With that in mind, let's listen to Jesus' words once again:
"Why do you call me, 'Lord, Lord,' and do not do what I say?" (Luke 6:46)
***
Luke has just marched us through a well-orchestrated section of scripture which serves to illustrate one big theme: Jesus is Lord.
He is Lord of the natural realm:
And they went and woke him, saying, "Master, Master, we are perishing!" And he awoke and rebuked the wind and the raging waves, and they ceased, and there was a calm. (Luke 8:24)
He is Lord of the supernatural realm:
"What have you to do with us, Jesus of Nazareth? Have you come to destroy us? I know who you are--the Holy One of God." But Jesus rebuked him, saying, "Be silent and come out of him!" And when the demon had thrown him down in their midst, he came out of him, having done him no harm. (Luke 4:34-35)

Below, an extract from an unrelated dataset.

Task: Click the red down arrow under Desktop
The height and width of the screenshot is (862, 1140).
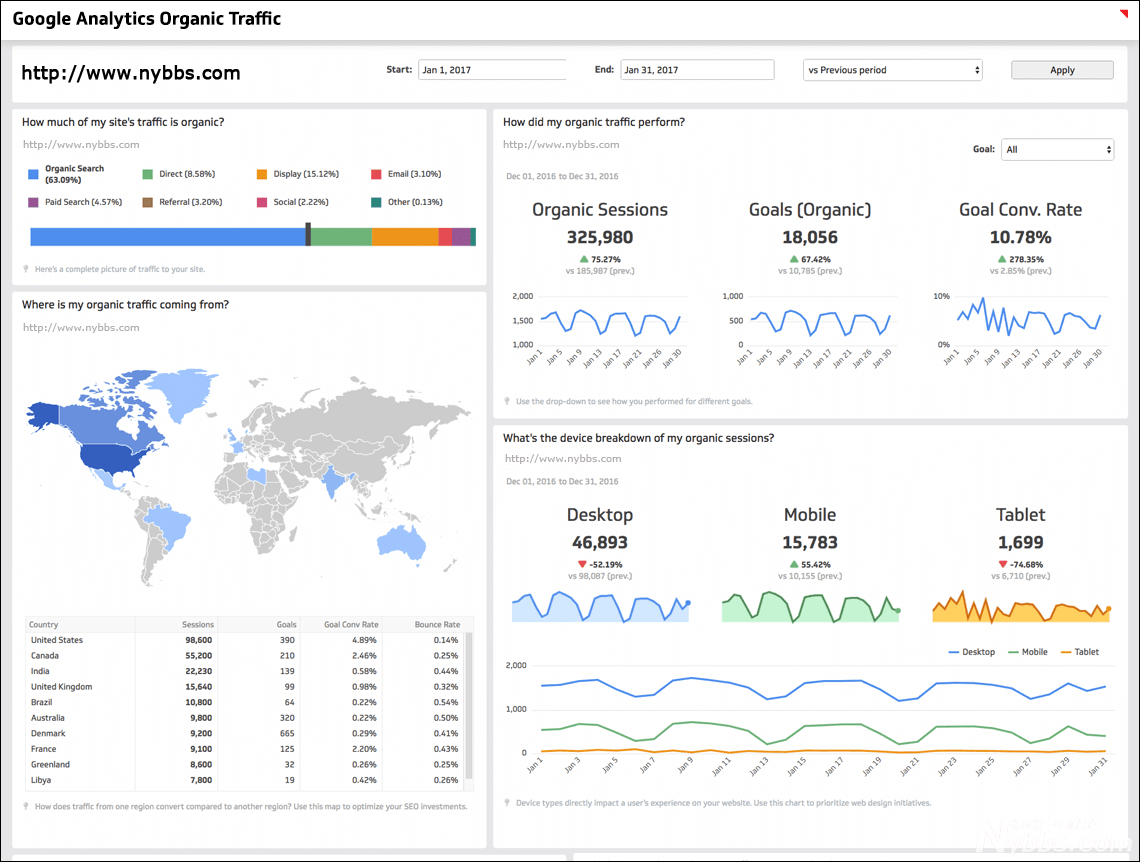Action: 581,564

He is Lord over sin and its effects:
Which is easier, to say, 'Your sins are forgiven you,' or to say, 'Rise and walk'? But that you may know that the Son of Man has authority on earth to forgive sins"--he said to the man who was paralyzed--"I say to you, rise, pick up your bed and go home." And immediately he rose up before them and picked up what he had been lying on and went home, glorifying God. (Luke 5:23-25)
He is Lord of life and death:
While he was still speaking, someone from the ruler's house came and said, "Your daughter is dead; do not trouble the Teacher any more." But Jesus on hearing this answered him, "Do not fear; only believe, and she will be well." And when he came to the house, he allowed no one to enter with him, except Peter and John and James, and the father and mother of the child. And all were weeping and mourning for her, but he said, "Do not weep, for she is not dead but sleeping." And they laughed at him, knowing that she was dead. But taking her by the hand he called, saying, "Child, arise." And her spirit returned, and she got up at once. And he directed that something should be given her to eat. (Luke 8:49-55)
***
May I make a modest proposal that, in a backward way, will actually do great honor to Jesus...

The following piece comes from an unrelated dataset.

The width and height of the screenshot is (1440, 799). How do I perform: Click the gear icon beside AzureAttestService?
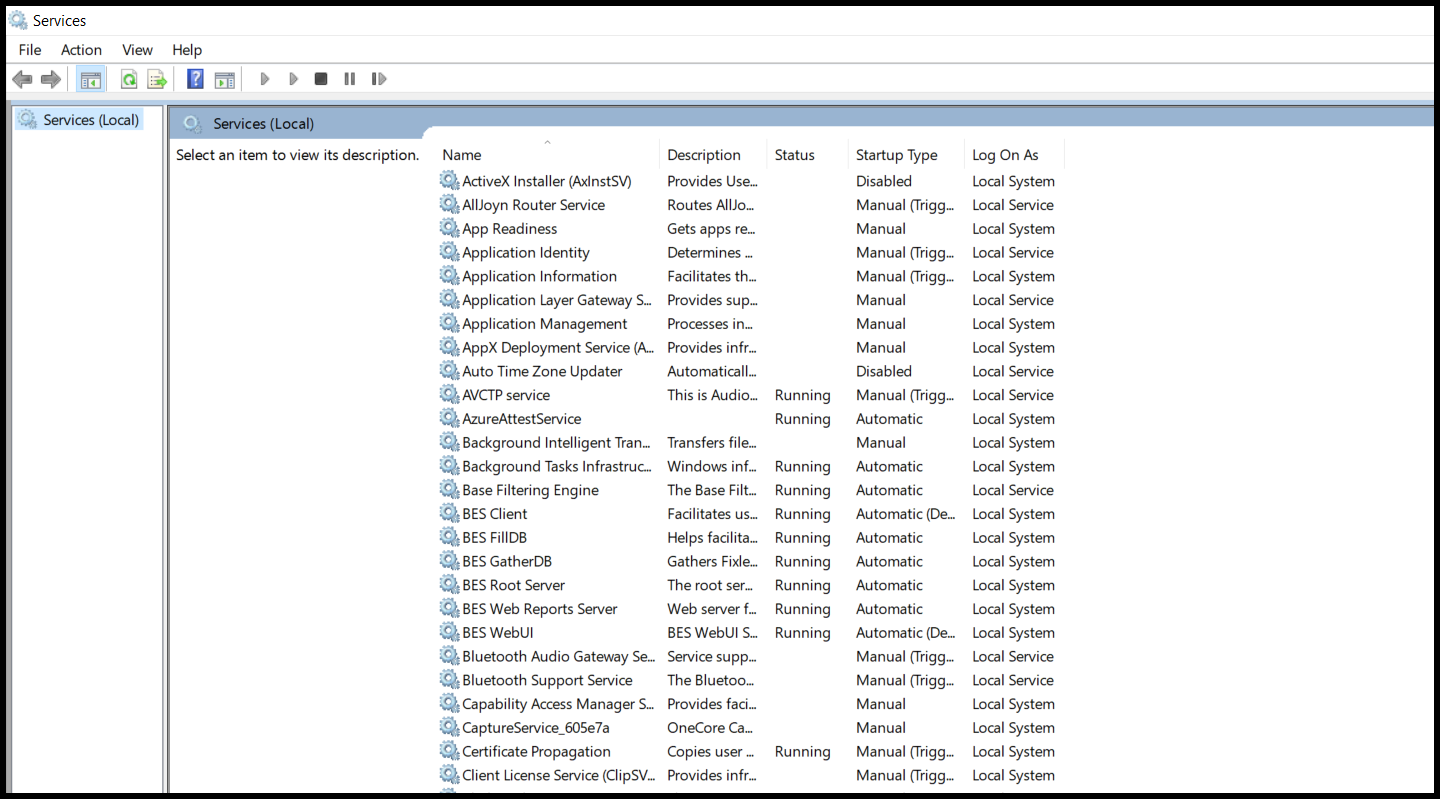tap(449, 419)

If Jesus is not in charge of our lives, then let's cut out the 'Lord, Lord' jive. Let's declare a moratorium on the word, and just call him Jesus for awhile. There's no lie in that.
A moratorium might serve to remind many of us that he is not the comprehensive Lord of our lives. And if the day should arrive when he becomes--in truth and in deed--the Sovereign King of our souls, then we'll hold a party, invite all our friends to the coronation, and crown him Lord of Lords.
Words, as used by Jesus, were raised to the level of binding contracts, even covenants:
"Let your yes be yes and your no be no."
May we do the same. Let's let our 'Lord' be Lord.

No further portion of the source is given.